Доктор тщательно промыл раны обеззараживающим раствором и наложил тугую повязку, чтобы воспрепятствовать инфекции. Затем, покончив с обязанностями врача, он вскинул на плечо карабин, нацепил патронташ и снова был готов с помощью «гуманной» пули наносить те самые аккуратные раны, которыми так восхищался.
Сорвиголова и младший лейтенант хайлендеров, хотя во время первого знакомства и обошлись друг с другом неучтиво, сразу же почувствовали взаимную симпатию. В высшей степени храбрые и прямодушные, они были противниками во время битвы.

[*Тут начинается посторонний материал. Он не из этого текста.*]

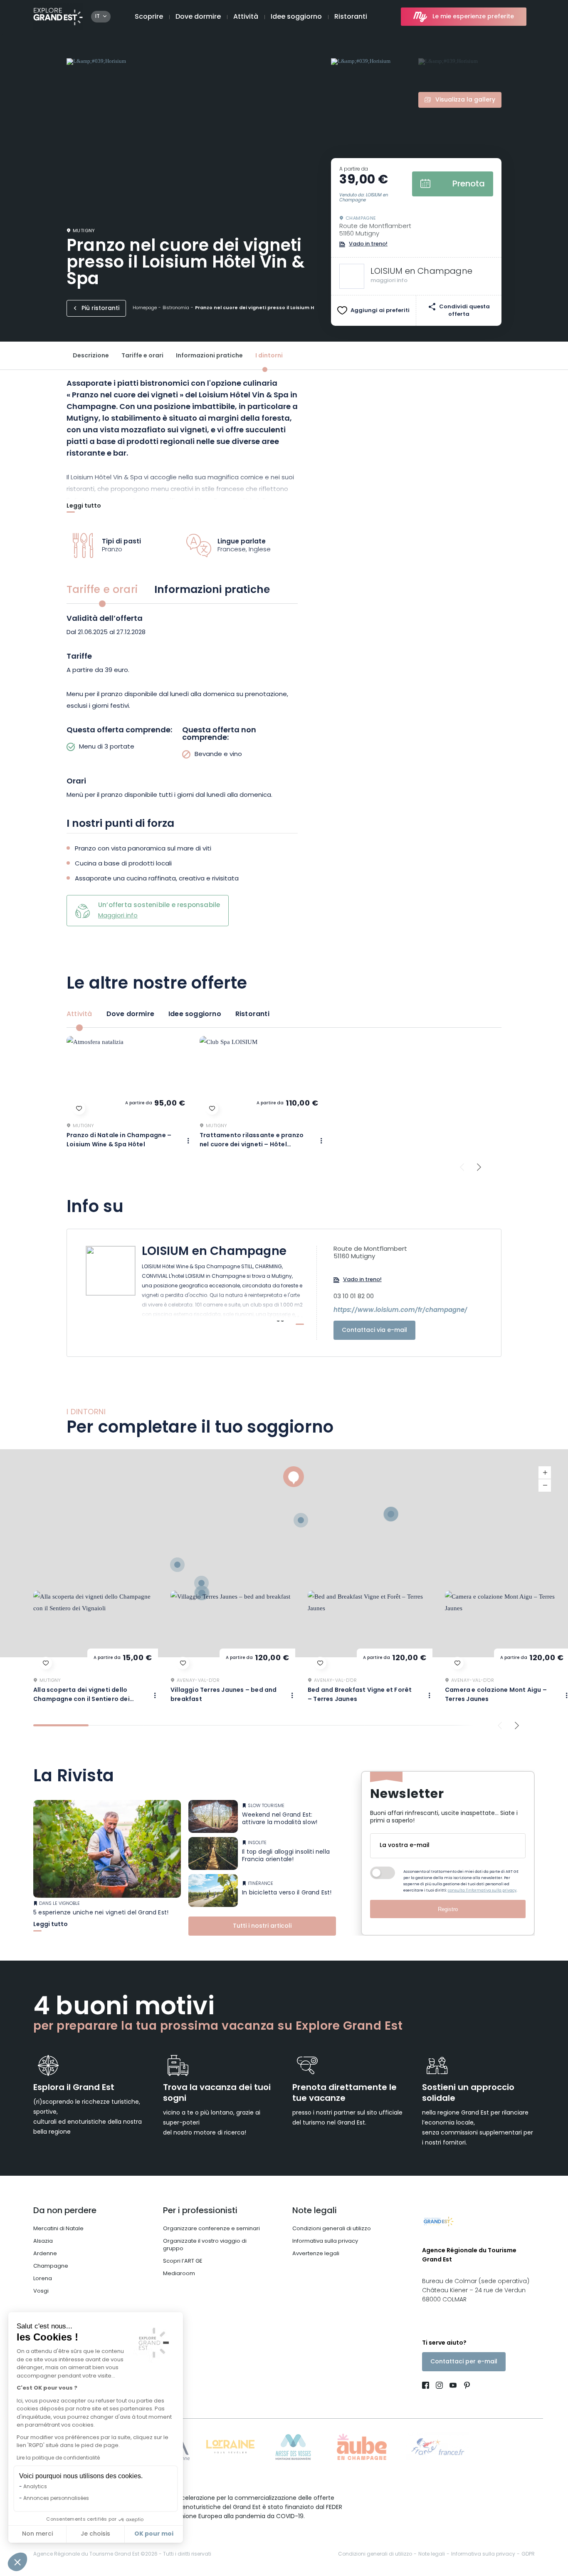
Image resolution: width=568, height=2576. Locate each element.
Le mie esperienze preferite (473, 17)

Но благородным натурам чужды ненависть и низкая злоба межнациональной вражды. Отвага одного возбуждала в другом лишь уважение. И теперь уже не было ни англичанина, ни француза, ни победителя, ни побежденного, а только двое отважных юношей, чувствовавших, что могут стать друзьями.
Прошла неделя. Ежедневно в свободное от службы время Сорвиголова подолгу просиживал у изголовья раненого, который встречал его дружеским рукопожатием. Патрику становилось все лучше, а вот выздоровление его отца шло гораздо медленнее, чем предсказывал доктор-оптимист.
Сорвиголова всячески старался облегчить участь пленников, а в дружеских беседах время пролетало незаметно. Патрик рассказывал о своих приключениях в Индии, Жан – о том, что ему довелось пережить на Клондайке.
Простая натура Поля Поттера не могла примириться с приязнью, возникшей между вчерашними смертельными врагами, поэтому неудивительно, что в его отношениях с командиром отряда появился заметный холодок. А тем временем в душе Поля зрел план отмщения командиру шотландских стрелков.
Оба офицера-шотландца, в свою очередь, не могли понять – как Жан Грандье, образованный и богатый молодой человек, мог увлечься борьбой каких-то южноафриканских мужиков за независимость. Однажды Патрик с обычной прямотой спросил:
– Вы, Жан, ненавидите Англию?
– Англия – великая страна, и я восхищаюсь ею. Но сейчас она ведет бесчестную войну, и я сражаюсь против нее.
– Но ведь это наше внутреннее дело: мы подавляем мятеж на своей территории.